Visualization of high dimensional data is very important in data science. Google has open-sourced a tool called Embedding Projector
which makes it much easier. It is a build-in tool of Google's TensorFlow framework. And there is also a standalone version here
The following content is about HOW TO use the STANDALONE tool.
Depends on opencv-python
, install the module if you don't have one on your system.
git clone https://github.com/cnzeki/embedding-projector
cd embedding-projector
python projector.py
Open your browser to : http://localhost:8000
The Embedding Projector
takes a NxD tensor as input, N is the number of samples (or embeddings), D is the dimension of each sample. The tensor is stored in a file (raw float bytes for tsv). A sample is a point in the plot. We can attach some metas to a sample, a image (called sprite
), or labels ( class id or names).
A example sprite image:
I wrote a function to make everything done, just call it with your data. Tensor is stored as binary bytes.

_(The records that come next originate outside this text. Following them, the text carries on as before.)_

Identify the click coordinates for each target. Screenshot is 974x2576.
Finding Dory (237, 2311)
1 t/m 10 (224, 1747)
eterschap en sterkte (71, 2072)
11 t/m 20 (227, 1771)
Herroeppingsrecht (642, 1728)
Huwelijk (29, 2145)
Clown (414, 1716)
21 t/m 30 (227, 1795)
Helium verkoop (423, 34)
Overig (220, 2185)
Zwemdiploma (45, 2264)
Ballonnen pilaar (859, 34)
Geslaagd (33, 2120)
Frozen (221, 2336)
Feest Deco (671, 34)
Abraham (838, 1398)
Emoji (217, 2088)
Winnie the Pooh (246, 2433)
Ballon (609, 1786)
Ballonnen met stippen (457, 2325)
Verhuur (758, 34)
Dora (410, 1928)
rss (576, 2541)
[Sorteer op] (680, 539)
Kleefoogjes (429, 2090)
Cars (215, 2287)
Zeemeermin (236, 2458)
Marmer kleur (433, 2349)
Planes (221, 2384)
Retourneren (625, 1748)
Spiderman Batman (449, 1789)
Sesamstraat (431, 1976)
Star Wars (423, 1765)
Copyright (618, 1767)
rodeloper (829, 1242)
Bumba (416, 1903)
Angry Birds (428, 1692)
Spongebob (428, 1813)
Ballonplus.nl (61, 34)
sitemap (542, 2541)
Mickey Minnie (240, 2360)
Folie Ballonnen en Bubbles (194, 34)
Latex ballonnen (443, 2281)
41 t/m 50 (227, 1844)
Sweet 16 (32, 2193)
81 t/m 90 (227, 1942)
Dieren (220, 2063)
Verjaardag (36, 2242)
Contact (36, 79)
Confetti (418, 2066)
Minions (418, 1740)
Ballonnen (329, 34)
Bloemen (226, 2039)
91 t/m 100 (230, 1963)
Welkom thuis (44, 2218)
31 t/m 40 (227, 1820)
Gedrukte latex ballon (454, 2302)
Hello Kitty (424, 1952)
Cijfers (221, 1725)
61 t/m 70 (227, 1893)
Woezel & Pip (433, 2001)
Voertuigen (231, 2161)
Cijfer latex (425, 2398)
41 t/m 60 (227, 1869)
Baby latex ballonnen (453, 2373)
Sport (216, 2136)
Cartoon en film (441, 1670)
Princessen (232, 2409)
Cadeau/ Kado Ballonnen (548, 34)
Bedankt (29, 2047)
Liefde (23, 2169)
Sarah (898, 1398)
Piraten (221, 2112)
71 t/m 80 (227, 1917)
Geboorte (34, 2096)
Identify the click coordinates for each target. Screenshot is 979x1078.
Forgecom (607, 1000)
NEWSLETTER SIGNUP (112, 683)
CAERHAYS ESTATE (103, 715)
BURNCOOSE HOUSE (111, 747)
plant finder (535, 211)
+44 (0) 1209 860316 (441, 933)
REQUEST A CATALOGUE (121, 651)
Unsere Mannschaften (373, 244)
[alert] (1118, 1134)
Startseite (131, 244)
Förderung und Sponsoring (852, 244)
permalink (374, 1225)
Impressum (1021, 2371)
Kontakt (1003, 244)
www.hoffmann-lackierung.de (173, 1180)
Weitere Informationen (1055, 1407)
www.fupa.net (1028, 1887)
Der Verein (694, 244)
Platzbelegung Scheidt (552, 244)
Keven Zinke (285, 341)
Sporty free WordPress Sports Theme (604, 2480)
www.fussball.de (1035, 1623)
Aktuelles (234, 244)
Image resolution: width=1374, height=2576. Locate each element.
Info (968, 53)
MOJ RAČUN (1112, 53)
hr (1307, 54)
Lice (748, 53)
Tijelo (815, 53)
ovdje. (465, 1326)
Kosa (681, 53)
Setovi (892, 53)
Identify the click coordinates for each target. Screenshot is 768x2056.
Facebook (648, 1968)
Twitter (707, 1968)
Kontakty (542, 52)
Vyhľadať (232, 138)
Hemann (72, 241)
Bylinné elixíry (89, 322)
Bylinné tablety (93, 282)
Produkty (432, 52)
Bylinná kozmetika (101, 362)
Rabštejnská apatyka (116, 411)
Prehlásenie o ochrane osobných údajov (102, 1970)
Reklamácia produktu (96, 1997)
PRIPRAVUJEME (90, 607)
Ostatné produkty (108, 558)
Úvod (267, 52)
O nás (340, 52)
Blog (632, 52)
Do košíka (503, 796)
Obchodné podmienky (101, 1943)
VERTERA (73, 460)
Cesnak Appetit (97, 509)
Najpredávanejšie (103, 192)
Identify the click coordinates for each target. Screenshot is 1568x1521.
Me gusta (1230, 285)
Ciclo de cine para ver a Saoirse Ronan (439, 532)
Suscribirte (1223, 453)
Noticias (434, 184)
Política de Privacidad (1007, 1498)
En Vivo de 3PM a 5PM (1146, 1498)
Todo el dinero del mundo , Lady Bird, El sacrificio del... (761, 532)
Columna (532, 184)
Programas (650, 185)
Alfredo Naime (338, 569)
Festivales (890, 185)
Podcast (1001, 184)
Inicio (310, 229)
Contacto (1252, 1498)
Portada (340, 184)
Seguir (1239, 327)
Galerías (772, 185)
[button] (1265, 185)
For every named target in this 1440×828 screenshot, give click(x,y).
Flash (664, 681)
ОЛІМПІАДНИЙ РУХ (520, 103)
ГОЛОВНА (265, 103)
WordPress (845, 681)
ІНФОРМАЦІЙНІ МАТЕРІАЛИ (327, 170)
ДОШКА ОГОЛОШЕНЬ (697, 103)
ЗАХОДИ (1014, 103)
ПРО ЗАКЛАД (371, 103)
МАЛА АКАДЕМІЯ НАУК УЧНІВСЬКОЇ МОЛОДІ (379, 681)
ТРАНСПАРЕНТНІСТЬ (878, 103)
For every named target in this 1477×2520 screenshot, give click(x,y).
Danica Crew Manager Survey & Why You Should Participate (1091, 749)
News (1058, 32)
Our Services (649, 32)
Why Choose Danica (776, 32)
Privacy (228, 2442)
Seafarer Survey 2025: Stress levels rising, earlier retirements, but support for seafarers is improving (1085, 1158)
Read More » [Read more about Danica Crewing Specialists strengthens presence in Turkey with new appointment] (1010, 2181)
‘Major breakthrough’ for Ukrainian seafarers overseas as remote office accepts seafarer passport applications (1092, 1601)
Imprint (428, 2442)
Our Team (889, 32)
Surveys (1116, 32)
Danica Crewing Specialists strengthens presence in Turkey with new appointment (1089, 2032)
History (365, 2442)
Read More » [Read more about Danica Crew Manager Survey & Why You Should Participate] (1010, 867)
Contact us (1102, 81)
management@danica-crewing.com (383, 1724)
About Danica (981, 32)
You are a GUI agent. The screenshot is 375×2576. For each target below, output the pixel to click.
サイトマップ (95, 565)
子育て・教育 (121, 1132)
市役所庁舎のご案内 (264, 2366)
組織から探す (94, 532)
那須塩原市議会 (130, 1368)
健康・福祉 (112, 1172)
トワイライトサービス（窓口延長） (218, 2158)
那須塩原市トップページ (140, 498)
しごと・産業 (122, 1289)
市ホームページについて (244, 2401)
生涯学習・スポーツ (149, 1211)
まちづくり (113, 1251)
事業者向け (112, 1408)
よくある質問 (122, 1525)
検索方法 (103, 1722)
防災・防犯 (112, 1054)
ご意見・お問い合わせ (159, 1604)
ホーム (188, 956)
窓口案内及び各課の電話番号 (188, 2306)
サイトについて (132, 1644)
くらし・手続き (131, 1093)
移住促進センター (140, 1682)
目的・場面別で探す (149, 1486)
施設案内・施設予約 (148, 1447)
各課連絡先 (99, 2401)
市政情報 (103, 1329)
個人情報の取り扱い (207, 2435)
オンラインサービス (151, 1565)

write_image_embeddings(root, title, feats, labels, imgs, sprite_size)
'''
:param root: root dir of `Embedding Project` tool
:param title: name of the tensor
:param feats: embedding tensor NxDim
:param labels: labels for each sample NxNumClasses
:param [optional] imgs: images in format NHWC
:param [optional] sprite_size: image sprite size
:param mode: 'w' -- write, 'w+' -- update or append, '+' -- append
'''
If you want to write tensor in tsv format, use this instead:
write_tsv_embeddings(prefix, feats, labels=None):
Tsv files can be load in the web page on-line.
For more details, read the code please.